**WHAT THE TASK ASKS**
Starting at the beginning of the records and going through the line that contains "Disclaimer (722, 2463)", turn those lines into a Markdown table with a "No." column for the row number and an "Entry" column for the line, skipping any blank lines.

**AVAILABLE RECORDS**
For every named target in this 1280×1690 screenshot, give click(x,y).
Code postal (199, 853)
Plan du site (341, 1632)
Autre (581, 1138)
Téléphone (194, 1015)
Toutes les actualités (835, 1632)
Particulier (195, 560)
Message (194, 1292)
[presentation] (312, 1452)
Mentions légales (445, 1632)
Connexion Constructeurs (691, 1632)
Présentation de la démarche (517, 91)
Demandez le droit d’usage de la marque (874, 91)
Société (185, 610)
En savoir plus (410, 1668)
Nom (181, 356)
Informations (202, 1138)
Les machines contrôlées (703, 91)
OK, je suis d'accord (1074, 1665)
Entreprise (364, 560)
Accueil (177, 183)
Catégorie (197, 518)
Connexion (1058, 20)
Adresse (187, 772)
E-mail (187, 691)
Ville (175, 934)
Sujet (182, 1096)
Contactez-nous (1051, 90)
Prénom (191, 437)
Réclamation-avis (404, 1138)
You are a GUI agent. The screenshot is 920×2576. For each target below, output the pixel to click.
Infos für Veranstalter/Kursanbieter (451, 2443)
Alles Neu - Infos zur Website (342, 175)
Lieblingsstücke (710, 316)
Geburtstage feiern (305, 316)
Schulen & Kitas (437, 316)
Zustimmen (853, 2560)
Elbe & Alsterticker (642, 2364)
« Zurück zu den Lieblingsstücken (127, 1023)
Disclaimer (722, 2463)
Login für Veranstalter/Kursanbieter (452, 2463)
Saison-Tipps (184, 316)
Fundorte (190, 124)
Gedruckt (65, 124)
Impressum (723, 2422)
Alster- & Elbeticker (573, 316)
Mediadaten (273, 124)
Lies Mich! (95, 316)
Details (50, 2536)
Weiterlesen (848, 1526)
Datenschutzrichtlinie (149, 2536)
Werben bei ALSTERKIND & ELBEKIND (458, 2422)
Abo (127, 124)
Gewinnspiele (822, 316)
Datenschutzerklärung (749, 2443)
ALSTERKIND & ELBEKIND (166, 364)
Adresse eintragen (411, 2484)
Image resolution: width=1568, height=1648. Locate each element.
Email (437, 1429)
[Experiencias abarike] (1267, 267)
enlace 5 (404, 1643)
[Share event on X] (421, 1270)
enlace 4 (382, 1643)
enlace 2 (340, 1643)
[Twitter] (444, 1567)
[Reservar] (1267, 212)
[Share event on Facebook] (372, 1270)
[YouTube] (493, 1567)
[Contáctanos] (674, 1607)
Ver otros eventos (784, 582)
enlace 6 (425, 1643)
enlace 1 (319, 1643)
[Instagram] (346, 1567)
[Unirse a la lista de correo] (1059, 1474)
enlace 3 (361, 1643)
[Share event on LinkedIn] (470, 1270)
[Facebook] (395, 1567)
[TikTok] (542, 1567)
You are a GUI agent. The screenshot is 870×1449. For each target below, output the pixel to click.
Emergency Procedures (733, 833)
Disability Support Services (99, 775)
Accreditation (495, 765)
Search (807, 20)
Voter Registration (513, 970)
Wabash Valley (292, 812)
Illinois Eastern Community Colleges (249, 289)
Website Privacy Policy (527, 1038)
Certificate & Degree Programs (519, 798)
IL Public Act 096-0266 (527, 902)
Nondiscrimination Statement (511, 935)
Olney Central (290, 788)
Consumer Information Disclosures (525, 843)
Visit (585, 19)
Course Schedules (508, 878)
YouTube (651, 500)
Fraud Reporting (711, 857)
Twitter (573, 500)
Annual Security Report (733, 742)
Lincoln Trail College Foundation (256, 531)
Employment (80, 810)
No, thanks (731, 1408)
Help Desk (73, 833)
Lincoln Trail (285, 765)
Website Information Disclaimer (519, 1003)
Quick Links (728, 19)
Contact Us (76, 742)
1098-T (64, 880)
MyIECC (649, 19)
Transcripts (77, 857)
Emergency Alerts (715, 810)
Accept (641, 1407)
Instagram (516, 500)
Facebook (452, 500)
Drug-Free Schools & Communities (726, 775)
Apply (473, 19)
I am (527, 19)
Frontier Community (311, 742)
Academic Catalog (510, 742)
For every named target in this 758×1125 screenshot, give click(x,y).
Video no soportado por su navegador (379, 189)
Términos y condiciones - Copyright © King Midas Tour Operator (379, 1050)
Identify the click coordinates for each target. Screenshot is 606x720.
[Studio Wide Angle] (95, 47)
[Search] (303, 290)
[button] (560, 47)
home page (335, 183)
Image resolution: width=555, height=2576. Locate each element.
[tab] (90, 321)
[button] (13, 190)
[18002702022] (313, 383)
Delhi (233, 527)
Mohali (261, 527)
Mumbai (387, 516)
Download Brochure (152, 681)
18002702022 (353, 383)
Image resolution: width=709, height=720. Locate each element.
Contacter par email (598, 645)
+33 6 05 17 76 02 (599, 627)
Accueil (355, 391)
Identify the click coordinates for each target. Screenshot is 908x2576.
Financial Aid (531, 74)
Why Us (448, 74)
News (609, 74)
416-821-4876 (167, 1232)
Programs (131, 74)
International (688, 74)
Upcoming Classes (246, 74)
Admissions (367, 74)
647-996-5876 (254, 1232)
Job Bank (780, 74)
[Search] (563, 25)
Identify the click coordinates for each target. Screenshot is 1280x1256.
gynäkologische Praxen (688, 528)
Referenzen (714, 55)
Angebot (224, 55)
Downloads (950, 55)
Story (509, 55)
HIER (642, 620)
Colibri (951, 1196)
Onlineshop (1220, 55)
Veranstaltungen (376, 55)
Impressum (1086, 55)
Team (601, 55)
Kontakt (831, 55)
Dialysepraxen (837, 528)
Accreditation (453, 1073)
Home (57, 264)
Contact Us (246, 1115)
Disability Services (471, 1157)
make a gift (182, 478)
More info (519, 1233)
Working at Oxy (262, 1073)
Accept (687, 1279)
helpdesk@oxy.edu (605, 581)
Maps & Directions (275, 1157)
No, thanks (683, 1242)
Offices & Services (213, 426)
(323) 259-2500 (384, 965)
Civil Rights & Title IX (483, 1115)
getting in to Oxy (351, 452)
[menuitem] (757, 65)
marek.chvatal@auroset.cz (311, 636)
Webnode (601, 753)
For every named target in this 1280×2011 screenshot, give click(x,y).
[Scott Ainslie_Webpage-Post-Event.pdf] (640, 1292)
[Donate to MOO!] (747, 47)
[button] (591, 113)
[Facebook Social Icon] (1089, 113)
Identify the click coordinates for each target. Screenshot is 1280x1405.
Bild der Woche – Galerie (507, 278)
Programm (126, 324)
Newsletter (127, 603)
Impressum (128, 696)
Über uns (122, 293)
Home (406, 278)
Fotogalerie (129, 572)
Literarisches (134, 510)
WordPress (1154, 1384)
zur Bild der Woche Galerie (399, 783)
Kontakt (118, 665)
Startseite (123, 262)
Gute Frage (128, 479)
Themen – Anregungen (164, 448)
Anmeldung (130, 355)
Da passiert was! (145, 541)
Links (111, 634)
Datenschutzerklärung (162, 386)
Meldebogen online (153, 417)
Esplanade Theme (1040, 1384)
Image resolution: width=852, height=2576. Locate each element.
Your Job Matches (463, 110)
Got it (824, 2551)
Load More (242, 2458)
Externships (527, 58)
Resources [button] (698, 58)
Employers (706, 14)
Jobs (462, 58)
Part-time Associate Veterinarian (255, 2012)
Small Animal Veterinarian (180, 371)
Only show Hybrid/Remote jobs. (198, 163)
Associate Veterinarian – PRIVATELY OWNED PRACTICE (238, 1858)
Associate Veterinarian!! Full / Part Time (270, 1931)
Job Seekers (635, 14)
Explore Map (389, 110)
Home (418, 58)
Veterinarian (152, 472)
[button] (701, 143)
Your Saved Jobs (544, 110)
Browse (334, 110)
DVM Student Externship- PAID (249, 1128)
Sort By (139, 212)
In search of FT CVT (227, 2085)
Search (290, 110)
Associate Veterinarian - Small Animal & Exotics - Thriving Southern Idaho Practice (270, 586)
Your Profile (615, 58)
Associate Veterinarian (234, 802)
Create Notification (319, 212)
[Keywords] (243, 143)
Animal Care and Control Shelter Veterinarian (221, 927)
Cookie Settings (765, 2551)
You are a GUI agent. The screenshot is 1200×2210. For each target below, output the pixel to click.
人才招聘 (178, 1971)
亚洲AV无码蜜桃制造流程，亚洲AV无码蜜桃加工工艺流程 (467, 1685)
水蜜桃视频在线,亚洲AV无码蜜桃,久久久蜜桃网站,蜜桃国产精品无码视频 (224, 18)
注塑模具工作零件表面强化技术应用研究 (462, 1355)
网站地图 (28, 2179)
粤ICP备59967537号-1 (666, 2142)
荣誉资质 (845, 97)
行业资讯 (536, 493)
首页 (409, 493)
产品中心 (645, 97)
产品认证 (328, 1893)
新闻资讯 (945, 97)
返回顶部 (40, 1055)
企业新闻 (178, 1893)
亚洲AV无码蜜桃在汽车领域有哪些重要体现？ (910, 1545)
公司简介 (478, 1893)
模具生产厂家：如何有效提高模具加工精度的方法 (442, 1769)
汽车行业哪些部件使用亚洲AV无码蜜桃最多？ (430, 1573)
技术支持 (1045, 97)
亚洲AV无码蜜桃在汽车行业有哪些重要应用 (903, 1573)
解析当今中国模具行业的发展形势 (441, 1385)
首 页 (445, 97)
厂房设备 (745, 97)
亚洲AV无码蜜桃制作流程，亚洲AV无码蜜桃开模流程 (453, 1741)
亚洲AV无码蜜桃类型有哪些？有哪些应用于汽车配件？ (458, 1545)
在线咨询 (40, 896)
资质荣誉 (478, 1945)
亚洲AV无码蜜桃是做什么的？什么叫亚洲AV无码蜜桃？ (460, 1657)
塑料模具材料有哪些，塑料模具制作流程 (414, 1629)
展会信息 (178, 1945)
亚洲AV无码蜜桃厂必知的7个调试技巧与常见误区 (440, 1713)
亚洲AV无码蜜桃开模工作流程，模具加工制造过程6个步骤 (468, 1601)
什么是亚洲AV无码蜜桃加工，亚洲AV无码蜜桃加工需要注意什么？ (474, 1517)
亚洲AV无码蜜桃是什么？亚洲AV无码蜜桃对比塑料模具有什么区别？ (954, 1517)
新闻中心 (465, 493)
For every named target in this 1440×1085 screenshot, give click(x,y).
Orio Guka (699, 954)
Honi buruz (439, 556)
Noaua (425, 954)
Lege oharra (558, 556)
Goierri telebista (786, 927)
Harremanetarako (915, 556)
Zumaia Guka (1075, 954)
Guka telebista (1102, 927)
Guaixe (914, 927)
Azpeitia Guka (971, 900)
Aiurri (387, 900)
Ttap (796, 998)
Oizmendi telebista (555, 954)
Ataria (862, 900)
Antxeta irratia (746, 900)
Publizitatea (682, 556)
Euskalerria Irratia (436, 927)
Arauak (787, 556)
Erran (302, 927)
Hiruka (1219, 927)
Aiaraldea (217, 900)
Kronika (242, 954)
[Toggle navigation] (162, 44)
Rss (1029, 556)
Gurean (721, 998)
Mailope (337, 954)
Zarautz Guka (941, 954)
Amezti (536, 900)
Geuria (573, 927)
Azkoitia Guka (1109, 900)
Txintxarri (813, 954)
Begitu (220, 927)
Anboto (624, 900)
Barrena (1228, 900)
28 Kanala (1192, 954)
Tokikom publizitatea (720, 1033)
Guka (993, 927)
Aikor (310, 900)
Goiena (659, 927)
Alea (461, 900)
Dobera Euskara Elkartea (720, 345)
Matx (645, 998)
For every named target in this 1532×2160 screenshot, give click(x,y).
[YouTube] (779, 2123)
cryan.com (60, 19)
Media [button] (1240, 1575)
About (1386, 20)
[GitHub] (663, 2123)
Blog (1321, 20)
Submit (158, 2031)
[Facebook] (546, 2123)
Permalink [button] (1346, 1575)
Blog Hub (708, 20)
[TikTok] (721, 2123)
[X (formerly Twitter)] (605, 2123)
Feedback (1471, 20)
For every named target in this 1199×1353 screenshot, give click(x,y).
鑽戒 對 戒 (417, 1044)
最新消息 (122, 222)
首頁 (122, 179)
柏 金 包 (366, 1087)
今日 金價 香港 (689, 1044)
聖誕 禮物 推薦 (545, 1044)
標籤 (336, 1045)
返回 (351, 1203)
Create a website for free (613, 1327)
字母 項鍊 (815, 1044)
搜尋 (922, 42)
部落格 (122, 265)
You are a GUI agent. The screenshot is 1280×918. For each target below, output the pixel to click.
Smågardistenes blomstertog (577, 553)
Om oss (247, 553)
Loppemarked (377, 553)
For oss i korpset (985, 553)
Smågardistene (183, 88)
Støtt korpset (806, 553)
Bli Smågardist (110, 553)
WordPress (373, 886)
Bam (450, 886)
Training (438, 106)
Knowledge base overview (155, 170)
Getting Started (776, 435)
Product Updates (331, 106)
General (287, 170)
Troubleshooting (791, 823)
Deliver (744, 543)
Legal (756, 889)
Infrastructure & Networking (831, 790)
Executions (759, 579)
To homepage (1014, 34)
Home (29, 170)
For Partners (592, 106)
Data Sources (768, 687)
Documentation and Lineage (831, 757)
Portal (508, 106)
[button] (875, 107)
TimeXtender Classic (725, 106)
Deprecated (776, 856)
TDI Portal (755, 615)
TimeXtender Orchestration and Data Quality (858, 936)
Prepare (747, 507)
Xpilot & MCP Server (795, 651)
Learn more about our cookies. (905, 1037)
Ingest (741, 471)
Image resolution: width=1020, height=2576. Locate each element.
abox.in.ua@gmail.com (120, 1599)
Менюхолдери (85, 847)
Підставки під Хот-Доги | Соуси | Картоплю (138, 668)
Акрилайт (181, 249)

**RESPONSE TO THE TASK**
| No. | Entry |
|---|---|
| 1 | For every named target in this 1280×1690 screenshot, give click(x,y). |
| 2 | Code postal (199, 853) |
| 3 | Plan du site (341, 1632) |
| 4 | Autre (581, 1138) |
| 5 | Téléphone (194, 1015) |
| 6 | Toutes les actualités (835, 1632) |
| 7 | Particulier (195, 560) |
| 8 | Message (194, 1292) |
| 9 | [presentation] (312, 1452) |
| 10 | Mentions légales (445, 1632) |
| 11 | Connexion Constructeurs (691, 1632) |
| 12 | Présentation de la démarche (517, 91) |
| 13 | Demandez le droit d’usage de la marque (874, 91) |
| 14 | Société (185, 610) |
| 15 | En savoir plus (410, 1668) |
| 16 | Nom (181, 356) |
| 17 | Informations (202, 1138) |
| 18 | Les machines contrôlées (703, 91) |
| 19 | OK, je suis d'accord (1074, 1665) |
| 20 | Entreprise (364, 560) |
| 21 | Accueil (177, 183) |
| 22 | Catégorie (197, 518) |
| 23 | Connexion (1058, 20) |
| 24 | Adresse (187, 772) |
| 25 | E-mail (187, 691) |
| 26 | Ville (175, 934) |
| 27 | Sujet (182, 1096) |
| 28 | Contactez-nous (1051, 90) |
| 29 | Prénom (191, 437) |
| 30 | Réclamation-avis (404, 1138) |
| 31 | You are a GUI agent. The screenshot is 920×2576. For each target below, output the pixel to click. |
| 32 | Infos für Veranstalter/Kursanbieter (451, 2443) |
| 33 | Alles Neu - Infos zur Website (342, 175) |
| 34 | Lieblingsstücke (710, 316) |
| 35 | Geburtstage feiern (305, 316) |
| 36 | Schulen & Kitas (437, 316) |
| 37 | Zustimmen (853, 2560) |
| 38 | Elbe & Alsterticker (642, 2364) |
| 39 | « Zurück zu den Lieblingsstücken (127, 1023) |
| 40 | Disclaimer (722, 2463) |